Is it possible with a C++ program to monitor which processes gets killed (either by the user or by the OS), or if the process terminates for some other reasons which are not segmentation fault or illegal operations, and perform some actions afterwards?
Short answer, yes it's possible.
Long answer:
You will need to implement signal handlers for the different signals that may kill a process. You can't necessarily catch EVERY type of signal (in particular, SIGKILL is not possible to catch since that would potentially make a process unkillable).
Use the sigaction function call to set up your signal handlers.
There is a decent list of which signals do what here (about 1/3 down from the top):
http://pubs.opengroup.org/onlinepubs/7908799/xsh/signal.h.html
Edit: Sorry, thought you meant within the process, not from outside of the process. If you "own" the process, you can use ptrace and it's PTRACE_GETSIGINFO to get what the signal was.
To generally "find processes killed" would be quite difficult - or at least to tell the difference between processes just exiting on their own, as opposed to those that exit because they are killed for some other reason.
Related
I am working on a project where we have used pthread_create to create several child threads.
The thread creation logic is not in my control as its implemented by some other part of project.
Each thread perform some operation which takes more than 30 seconds to complete.
Under normal condition the program works perfectly fine.
But the problem occurs at the time of termination of the program.
I need to exit from main as quickly as possible when I receive the SIGINT signal.
When I call exit() or return from main, the exit handlers and global objects' destructors are called. And I believe these operations are having a race condition with the running threads. And I believe there are many race conditions, which is making hard to solve all of theses.
The way I see it there are two solutions.
call _exit() and forget all de-allocation of resources
When SIGINT is there, close/kill all threads and then call exit() from main thread, which will release resources.
I think 1st option will work, but I do not want to abruptly terminate the process.
So I want to know if it is possible to terminate all child threads as quickly as possible so that exit handler & destructor can perform required clean-up task and terminate the program.
I have gone through this post, let me know if you know other ways: POSIX API call to list all the pthreads running in a process
Also, let me know if there is any other solution to this problem
What is it that you need to do before the program quits? If the answer is 'deallocate resources', then you don't need to worry. If you call _exit then the program will exit immediately and the OS will clean up everything for you.
Be aware also that what you can safely do in a signal hander is extremely limited, so attempting to perform any cleanup yourself is not recommended. If you're interested, there's a list of what you can do here. But you can't flush a file to disk, for example (which is about the only thing I can think of that you might legitimately want to do here). That's off limits.

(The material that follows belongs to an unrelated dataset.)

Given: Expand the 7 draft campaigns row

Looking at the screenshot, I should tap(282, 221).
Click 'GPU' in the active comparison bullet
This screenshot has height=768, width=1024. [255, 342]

I need to exit from main as quickly as possible when I receive the SIGINT signal.
How is that defined? Because there's no way to "exit quickly as possible" when you receive one signal like that.
You can either set flag(s), post to semaphore(s), or similar to set a state that tells other threads it's time to shut down, or you can kill the entire process.
If you elect to set flag(s) or similar to tell the other threads to shut down, you set those flags and return from your signal handler and hope the threads behave and the process shuts down cleanly.
If you elect to kill threads, there's effectively no difference in killing a thread, killing the process, or calling _exit(). You might as well just keep it simple and call _exit().
That's all you can chose between when you have to make your decision in a single signal handler call. Pick one.
A better solution is to use escalating signals. For example, when you get SIGQUIT or SIGINT, you set flag(s) or otherwise tell threads it's time to clean up and exit the process - or else. Then, say five seconds later whatever is shutting down your process sends SIGTERM and the "or else" happens. When you get SIGTERM, your signal handler simply calls _exit() - those threads had their chance and they messed it up and that's their fault. Or you can call abort() to generate a core file and maybe provide enough evidence to fix the miscreant threads that won't shut down.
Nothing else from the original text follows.